Bob Ellis of course takes offense with the Argus reporting reality, South Dakota's ban on embryonic stem cell research, and how that ban could affect our state's ability to attract top researchers in the stem cell research field. He attempts to read between the lines to figure out the Argus' ulterior motive because if he doesn't agree, it must be some liberal media conspiracy.
Ah, there's the pitch from the "objective" people at the Argus Leader.
Hey, South Dakota! These ignorant Bible-thumping rubes are going to scare off all the smart people! You know, the ones with all the MONEY!"
So now the ultimate purpose of the article starts to come together. Though there's no direct connection between this Sanford money and the embryonic stem cell research and South Dakota, maybe with Sanford himself as the "bridge" we can create an article to leverage support for getting rid of this "primitive, ignorant" ban on embryonic stem cell research here in South Dakota.
The elitists at the Argus Leader want to stir the ignorant masses to cry out to their legislators to get rid of this "superstition-based" law so that the light of human ingenuity can shine across our state and land...at the cost of innocent human life created in the image of God.

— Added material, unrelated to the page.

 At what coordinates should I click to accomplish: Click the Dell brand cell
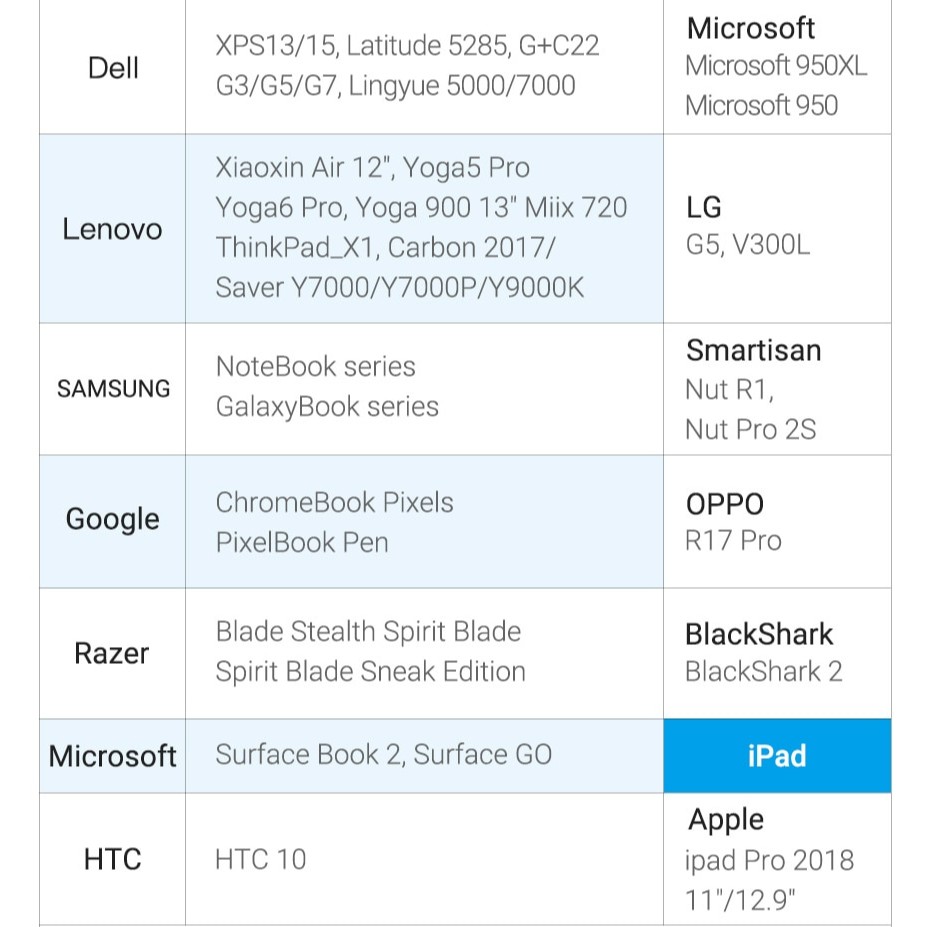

Exactly where is the smoke and mirrors? South Dakota wants to be a leader in medical research in large part because of T. Denny to the point where our re-named Sanford medical system has pledged to cure Type 1 diabetes of which a key to a possible cure is stem cells. Sanford then goes to where he can get that research performed and looks to fund it.
There is your direct connection to Sanford and South Dakota's Stem cell ban that Mr. Ellis doesn't see. Is the Argus therefore also wrong in mentioning in support of the end around that:
A. In California embryonic stem cell research is legal, In South Dakota it is not.

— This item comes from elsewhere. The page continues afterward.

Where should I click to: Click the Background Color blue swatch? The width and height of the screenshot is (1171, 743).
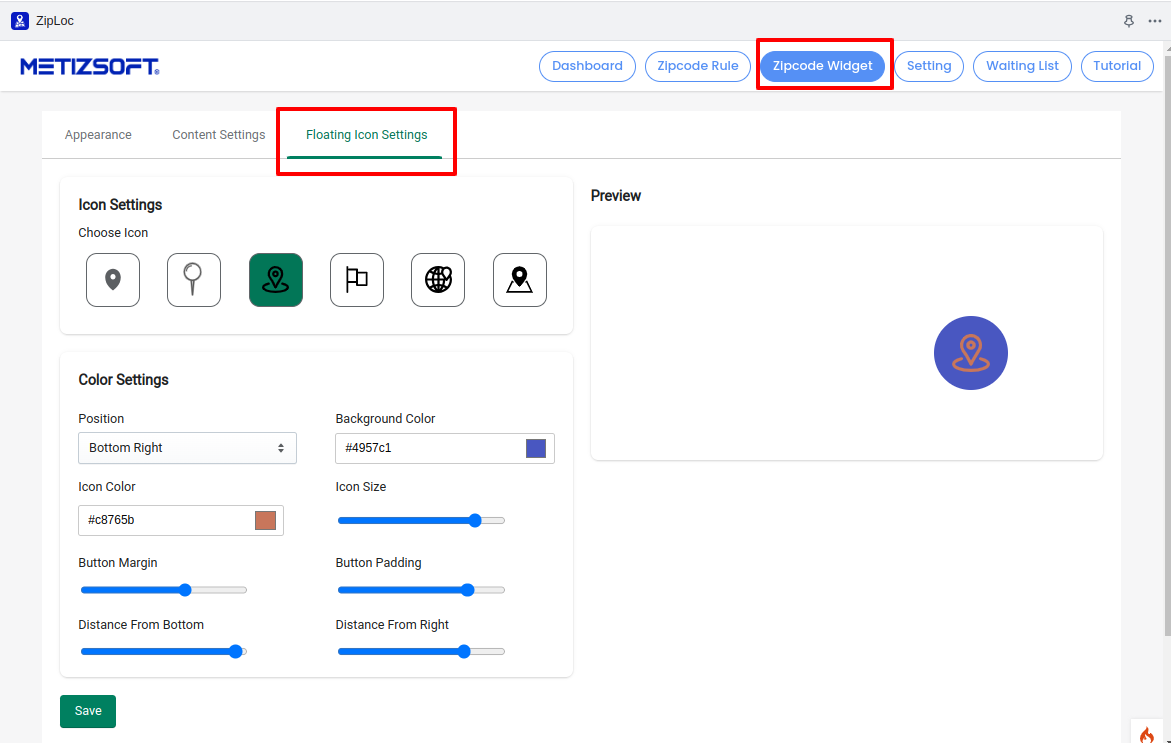[536, 448]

B. Right or wrong many top stem cell researchers believe that the most promise in the field is with embryonic stem cells and therefore would prefer to at least be able work with those cells if they want.

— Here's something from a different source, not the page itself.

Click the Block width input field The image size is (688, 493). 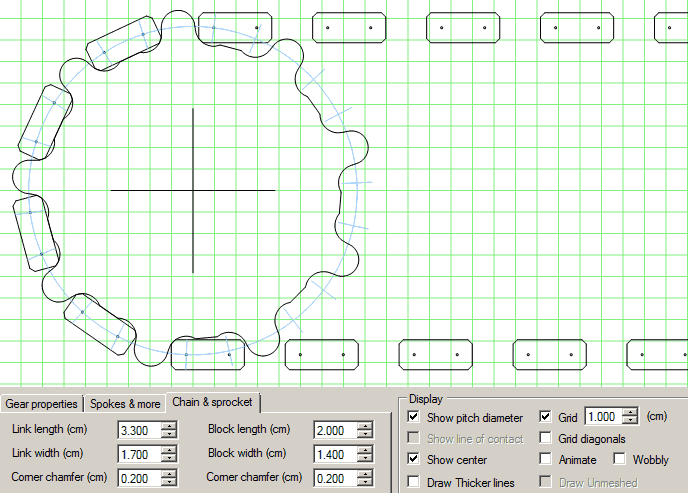(334, 454)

Using my Ohio math, A + B = researchers would go where they have access to all the tools they feel they need. In other words top scientists will bypass South Dakota's ban to work in other states. Not rocket science nor is it bias on the part of the Argus, it's reality.
Ellis then goes on to take exception with the research in general pointing out that adult stem cell research, has produced many more successes than their embryonic cousins but only presents part of the story.
There are already dozens of cures and therapies from adult stem cell research, including treatments for meningitis-related limb damage, retina regeneration, heart tissue regeneration, angina, diabetes, bone cancer, nerve regeneration, liver cancer, and leukemia.
Embryonic stem cell research, which involves the destruction of human embryos, has yet to produce a SINGLE success.
While everything he writes is true, it must be because it is almost word for word taken from Family Research Counsel's talking points, he fails to put those results into context. Ever since the Bush Administration banned using federal dollars to fund research using embryonic stem cells, much of the research being federally funded, has moved away from embryonic cells out of necessity meaning that the vast majority of research is done on adult cells.
Has that slowed or even prevented cures from being found? Maybe, we might never know, but when privately funded research is available that allows research using embryonic cells, you would expect scientists to flock to it.
All decisions have consequences, so when South Dakotan's decided they do not want embryonic stem cell research being performed in our state why do some of us still act surprised when faced with the possible loss of jobs because of it? Are we "Bible thumping rubes"? I guess that depends on your perspective.